Happiness never decreases by being shared.

The Buddha

Miles de velas pueden encenderse con una sola vela;

esto no disminuye la vida util de la vela.

La felicidad nunca disminuye cuando se comparte.

The Buddha

N.B.

I wrote as a title “this is a classic” because I have read this phrase so many times in different occasions, places and languages that I feel it is a classic that we do not put enough attention to.

I feel that happiness is not something we would divulge so openly; or it is something we would not dare to show openly just in case someone gives us “the look”. I remember clearly sharing my happiness when I found out about the resolution of a very punctual event in my working life and not too many people understood or was open enough to understand my happiness and to accept my humble gift of sharing it. Only my true friends smiled and were as happy as I was. Happy for me, happy for the happy ending.

Everybody else, just looked at me in a sort of pitiful way. Why is it that everybody hear the struggles and bad news and when finally those struggles disappear and you are happy or relieved, then they look at you as if you were mental? I honestly don’t get it. But if you share cakes and drinks, most likely everybody will turn to it and celebrate with you.

In any case, I still share my happiness. I share it with those who count, with those who like to receive an intangible gift.

N.B.

Escribí como título de este post “Un clásico” ya que he visto y leído esta frase tantas veces y en tantos lugares, idiomas y ocasiones que siento que ya se ha hecho un “clasico” al cual no le ponemos demasiada atención.

Siento que la felicidad, el sentimiento de estar feliz en un sentimiento que no nos arriesgamos en divulgar de una forma abierta , por las dudas a ver si alguien nos dá esa mirada como queriendo decir “está loco”.

Recuerdo claramente en una situación muy puntual en mi trabajo; después de mucho ajetreo finalmente me enteré que todo había terminado bien (mas que bien!) y compartí mi alegría de que el trabajo que había hecho había salido bien, hubo una buena resolución.

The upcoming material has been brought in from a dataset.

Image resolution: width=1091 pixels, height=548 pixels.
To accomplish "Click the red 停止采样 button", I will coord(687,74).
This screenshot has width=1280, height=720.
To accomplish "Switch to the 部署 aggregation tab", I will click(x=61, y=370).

No todo el mundo con el que compartí esta alegría estaba lo suficientemente abierto a recibir mi humilde regalo de alegria que yo estaba queriendo compartir. Sólo mis verdaderos amigos se alegraron conmigo y estaban felices como yo. Felices por el buen resultado, felices por mi felicidad.

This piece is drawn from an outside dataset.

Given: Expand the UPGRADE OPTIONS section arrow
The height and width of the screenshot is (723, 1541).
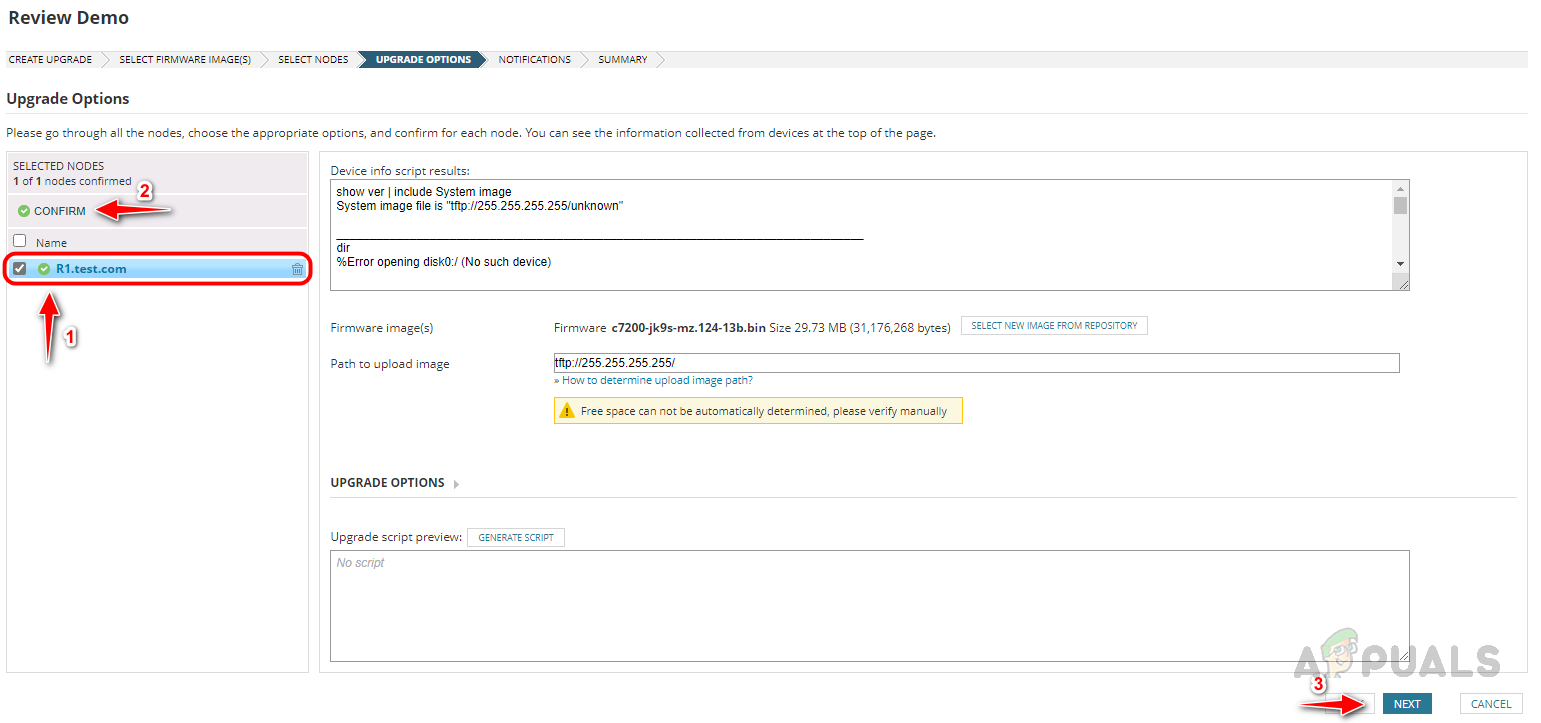Looking at the screenshot, I should [x=456, y=484].
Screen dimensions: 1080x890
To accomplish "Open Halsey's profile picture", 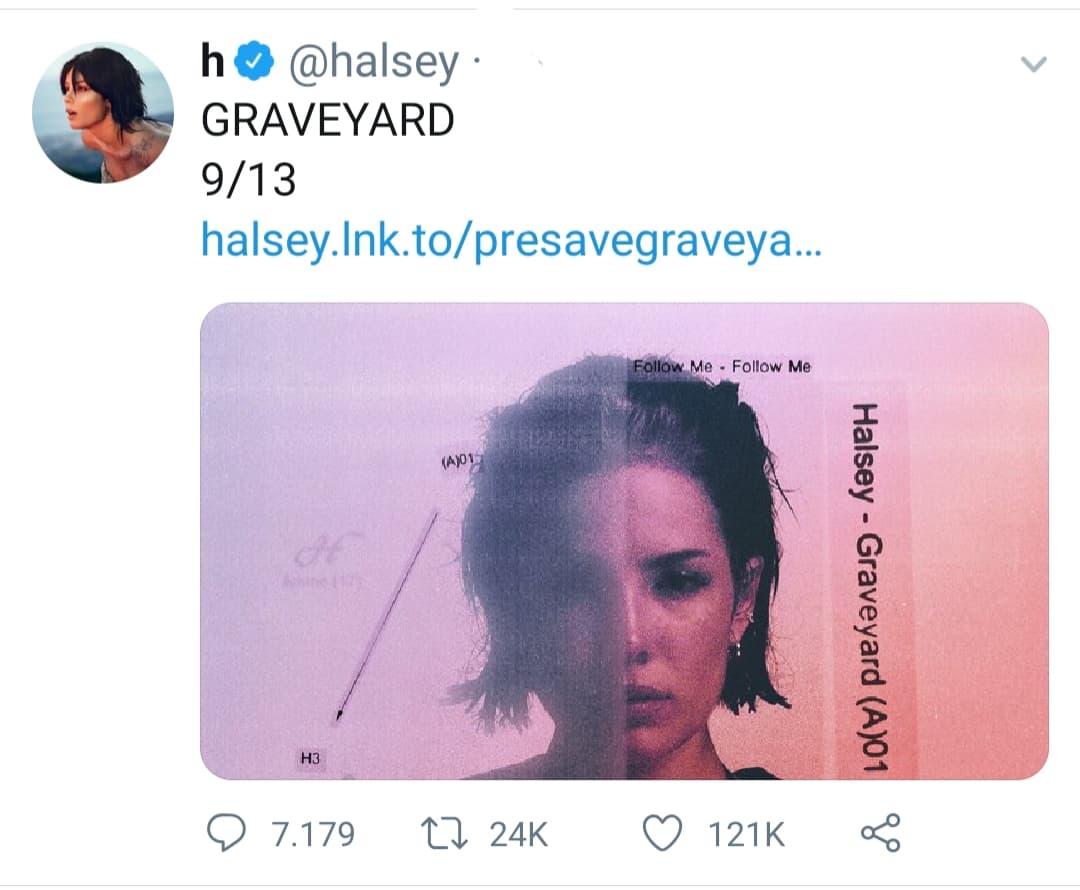I will [103, 112].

Todos los demás? Esos me miraron con esa mirada lastimosa. Me pregunto porqué la gente siempre escucha los problemas y las malas noticias y cuando uno cuenta que esos problemas se han resuelto, que ya no hay malas noticias, que ya estás mejor, feliz , mas aliviado, te miran como si estuvieras loco? Honestamente no lo entiendo. Eso si, si uno repartiera bebidas, tortas y canapes, la gente pega media vuelta y festeja con uno.

De cualquier manera, yo sigo compartiendo mi alegría. La comparto con aquellos que valen, que cuentan, con aquellos que quieran recibir un regalo intangible.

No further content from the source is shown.